Publikumsliebling des Gilder Centers aber ist das Vivarium mit den lebendigen Schmetterlingen. Hier sind die Zeitfenster, die man für diese neuen Abteilungen vorab buchen muss, am schnellsten ausverkauft. Denn bis zu 1000 dieser wunderschön gemusterten Insekten aus 130 Arten fliegen frei in dem künstlichen Tropen-Dschungel herum. Dank der Projektionen eines digitalen Mikroskops ruhen sie sich manchmal sogar auf den Besuchern aus. Manche können sogar bei der Verpuppung beobachtet werden. Eine täglich aktualisierte ID-Tafel mit illustrierter Karte zeigt jede fliegende Art an – eine Herausforderung, um die anwesenden Schmetterlings- und auch Mottenarten zu identifizieren. Im nächsten Stockwerk tauchen wir in digitale Bildwelten ein. Auf zwanzig Minuten ist der Besuch hier angelegt, die Zeitfester sind genau getaktet. Vom Fußboden bis zur sieben Meter hohen, verspiegelten Decke werden uns „Unsichtbare Welten“ geboten. Die zwölfminütige Rundum-Videoprojektion aus 16 Projektoren zeigt uns die Entwicklung des Universums, begleitet von einem Soundtrack natürlicher Geräusche aus 62 Lautsprechern. Die Animation zeigt, wie alles Leben auf der Erde miteinander verbunden ist – das Leitthema des Gilder Center. Der Name bezieht sich übrigens auf einen spendablen Sponsor des Anbaus. Rund um uns wird in die menschliche DNA gezoomt, in unser Gehirn, später befinden wir uns tief unten im Meer, sehen einen Buckelwal auf seinem Weg von Mexiko nach Alaska, sehen ein Gebiet im Amazonas-Regenwald und auch den Central Park als Oase der Artenvielfalt. Schnell merken die Kinder, dass der interaktive Fußboden auf unserer Bewegungen reagiert und lenken die Fischschwärme. Bald geht es hoch hinaus Richtung Weltall, wir sehen New York von oben. Im letzten Stockwerk befinden sich 18 Klassenzimmer und eine öffentliche Bibliothek, deren Decke wie ein gigantischer Pilz geformt ist.

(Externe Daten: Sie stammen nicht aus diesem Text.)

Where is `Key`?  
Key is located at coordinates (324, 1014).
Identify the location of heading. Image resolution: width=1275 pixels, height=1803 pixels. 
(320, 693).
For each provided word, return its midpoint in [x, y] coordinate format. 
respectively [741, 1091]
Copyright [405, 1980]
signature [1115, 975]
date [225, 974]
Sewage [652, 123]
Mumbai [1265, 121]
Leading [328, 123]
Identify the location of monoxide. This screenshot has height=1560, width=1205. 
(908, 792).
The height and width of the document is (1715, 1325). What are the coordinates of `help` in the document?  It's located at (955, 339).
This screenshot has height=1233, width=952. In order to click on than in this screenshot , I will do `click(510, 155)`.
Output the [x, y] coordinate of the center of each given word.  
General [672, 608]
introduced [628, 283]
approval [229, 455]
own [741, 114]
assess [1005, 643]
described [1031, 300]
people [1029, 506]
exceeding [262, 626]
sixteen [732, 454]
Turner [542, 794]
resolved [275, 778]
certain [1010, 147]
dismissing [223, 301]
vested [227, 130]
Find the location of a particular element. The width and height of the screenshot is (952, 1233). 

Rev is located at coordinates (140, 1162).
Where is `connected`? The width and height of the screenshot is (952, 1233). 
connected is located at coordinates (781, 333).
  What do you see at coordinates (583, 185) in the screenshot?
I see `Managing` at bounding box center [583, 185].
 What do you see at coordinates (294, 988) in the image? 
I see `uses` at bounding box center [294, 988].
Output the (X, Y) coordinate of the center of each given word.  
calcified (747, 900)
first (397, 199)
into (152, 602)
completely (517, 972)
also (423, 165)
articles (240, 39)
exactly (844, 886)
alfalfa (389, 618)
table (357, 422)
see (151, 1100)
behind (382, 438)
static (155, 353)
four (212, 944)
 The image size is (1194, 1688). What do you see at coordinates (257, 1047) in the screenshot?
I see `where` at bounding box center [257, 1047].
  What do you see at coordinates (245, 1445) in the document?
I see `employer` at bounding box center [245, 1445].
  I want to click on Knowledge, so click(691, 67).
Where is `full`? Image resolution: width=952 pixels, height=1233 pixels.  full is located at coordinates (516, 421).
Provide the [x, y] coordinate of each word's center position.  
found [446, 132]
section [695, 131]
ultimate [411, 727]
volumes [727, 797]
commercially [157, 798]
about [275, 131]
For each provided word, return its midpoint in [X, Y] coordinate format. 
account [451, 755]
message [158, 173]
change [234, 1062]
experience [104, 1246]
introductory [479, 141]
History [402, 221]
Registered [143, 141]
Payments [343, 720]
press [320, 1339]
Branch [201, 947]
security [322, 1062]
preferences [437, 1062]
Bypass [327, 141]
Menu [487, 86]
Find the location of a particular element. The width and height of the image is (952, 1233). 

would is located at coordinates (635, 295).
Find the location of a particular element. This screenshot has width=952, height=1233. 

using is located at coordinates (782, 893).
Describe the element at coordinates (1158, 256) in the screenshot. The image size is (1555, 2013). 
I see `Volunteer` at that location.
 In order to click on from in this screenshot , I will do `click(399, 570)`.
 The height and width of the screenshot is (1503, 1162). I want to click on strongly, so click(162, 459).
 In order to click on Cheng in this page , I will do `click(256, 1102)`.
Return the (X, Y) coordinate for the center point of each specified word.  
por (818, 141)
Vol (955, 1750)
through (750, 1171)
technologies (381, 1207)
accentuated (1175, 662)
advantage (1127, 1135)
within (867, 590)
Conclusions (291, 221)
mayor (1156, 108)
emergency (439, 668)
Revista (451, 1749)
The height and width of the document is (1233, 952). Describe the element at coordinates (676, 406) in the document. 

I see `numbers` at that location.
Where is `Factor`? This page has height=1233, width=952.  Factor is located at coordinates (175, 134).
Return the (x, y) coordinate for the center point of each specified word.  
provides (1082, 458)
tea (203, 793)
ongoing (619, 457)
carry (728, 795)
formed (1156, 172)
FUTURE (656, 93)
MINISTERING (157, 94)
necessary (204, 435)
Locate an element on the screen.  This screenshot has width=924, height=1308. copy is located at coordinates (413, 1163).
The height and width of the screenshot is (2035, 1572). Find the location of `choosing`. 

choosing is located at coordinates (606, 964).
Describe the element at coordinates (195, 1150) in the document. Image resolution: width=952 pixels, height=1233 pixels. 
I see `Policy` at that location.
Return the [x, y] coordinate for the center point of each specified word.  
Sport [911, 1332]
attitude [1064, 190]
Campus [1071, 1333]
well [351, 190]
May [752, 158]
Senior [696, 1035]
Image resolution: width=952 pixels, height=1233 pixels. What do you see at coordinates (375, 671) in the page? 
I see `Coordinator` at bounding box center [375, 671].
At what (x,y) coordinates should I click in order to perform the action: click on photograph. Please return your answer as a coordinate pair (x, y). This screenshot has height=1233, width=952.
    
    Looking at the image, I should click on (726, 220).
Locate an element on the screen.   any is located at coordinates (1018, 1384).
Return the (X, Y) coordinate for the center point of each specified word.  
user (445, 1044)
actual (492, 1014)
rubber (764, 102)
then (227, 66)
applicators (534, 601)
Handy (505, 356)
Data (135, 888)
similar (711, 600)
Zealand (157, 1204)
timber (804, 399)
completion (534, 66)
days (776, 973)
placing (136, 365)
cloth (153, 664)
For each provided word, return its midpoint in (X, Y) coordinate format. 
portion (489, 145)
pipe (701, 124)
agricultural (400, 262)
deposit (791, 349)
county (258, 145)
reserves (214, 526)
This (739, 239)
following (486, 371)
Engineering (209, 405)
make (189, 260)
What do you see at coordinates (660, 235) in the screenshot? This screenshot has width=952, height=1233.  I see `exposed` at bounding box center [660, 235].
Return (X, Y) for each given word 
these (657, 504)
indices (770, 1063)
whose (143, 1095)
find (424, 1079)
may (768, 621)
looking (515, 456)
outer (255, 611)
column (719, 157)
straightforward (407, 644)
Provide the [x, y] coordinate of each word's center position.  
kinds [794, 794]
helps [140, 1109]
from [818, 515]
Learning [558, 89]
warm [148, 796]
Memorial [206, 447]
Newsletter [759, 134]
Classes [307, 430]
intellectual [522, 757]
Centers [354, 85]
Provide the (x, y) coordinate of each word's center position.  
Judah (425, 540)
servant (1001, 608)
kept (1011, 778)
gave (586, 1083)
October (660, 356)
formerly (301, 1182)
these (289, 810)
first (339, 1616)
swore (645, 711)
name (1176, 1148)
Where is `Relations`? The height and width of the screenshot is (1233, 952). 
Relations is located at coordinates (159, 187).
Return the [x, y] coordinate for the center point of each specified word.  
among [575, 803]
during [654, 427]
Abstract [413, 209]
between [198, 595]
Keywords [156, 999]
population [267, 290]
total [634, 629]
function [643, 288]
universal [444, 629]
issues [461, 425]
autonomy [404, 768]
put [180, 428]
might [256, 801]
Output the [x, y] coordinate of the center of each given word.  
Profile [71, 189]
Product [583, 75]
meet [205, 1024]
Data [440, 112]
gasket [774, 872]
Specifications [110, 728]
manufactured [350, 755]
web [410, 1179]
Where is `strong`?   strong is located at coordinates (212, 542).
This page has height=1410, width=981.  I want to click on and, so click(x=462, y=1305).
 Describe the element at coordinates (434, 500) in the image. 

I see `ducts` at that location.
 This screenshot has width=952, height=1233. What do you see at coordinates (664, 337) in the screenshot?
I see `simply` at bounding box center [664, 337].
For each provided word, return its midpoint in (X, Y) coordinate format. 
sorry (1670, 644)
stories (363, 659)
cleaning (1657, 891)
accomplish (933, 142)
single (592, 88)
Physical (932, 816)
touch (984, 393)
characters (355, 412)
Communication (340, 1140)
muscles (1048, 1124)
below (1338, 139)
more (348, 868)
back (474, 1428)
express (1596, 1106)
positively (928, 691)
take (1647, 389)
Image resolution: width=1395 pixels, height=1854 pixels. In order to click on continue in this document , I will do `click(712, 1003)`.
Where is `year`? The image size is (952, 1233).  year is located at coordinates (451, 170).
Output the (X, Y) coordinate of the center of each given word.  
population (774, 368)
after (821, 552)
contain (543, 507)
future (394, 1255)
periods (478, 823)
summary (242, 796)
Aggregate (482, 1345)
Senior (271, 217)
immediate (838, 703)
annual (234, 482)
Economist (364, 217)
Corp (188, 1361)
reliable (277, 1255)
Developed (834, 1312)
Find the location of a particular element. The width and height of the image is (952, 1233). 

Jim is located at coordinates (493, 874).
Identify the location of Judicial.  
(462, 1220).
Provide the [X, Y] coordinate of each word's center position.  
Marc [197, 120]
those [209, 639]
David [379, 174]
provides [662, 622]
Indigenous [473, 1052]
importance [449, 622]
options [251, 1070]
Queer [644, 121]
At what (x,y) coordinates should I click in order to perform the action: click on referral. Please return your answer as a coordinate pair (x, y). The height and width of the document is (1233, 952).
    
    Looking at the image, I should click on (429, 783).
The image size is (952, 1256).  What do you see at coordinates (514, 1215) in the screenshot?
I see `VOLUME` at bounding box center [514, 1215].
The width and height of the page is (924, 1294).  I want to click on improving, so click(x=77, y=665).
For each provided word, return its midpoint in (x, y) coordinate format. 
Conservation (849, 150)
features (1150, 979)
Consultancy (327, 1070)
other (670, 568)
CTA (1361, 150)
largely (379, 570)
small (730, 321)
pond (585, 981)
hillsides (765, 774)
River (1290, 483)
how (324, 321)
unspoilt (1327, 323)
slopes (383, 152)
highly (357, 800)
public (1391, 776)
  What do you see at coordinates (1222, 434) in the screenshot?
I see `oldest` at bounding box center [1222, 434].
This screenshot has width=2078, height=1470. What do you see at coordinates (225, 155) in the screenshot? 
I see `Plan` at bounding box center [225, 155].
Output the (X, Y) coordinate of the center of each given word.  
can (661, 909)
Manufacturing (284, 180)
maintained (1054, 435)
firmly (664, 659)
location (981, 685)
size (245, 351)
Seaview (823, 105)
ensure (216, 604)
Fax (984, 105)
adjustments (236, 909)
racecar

Das neue Gebäudes sei als „Gegenmittel gegen Fehlinformation und Wissenschaftsleugnung“ konzipiert, es soll helfen, der Wissenschaft zu vertrauen, aber auch Respekt vor allen Lebewesen zu entwickeln, erklärte Direktor Sean M. Decatur.
Hier in New York ist das Naturhistorische Museum nicht mehr nur ein Ort des Staunens über Vergangenes und Exotisches. Hier wird Informationen über den Schutz unseres Planeten und seiner vielen Lebensformen vermittelt, weswegen das Leben lebendig gemacht wird.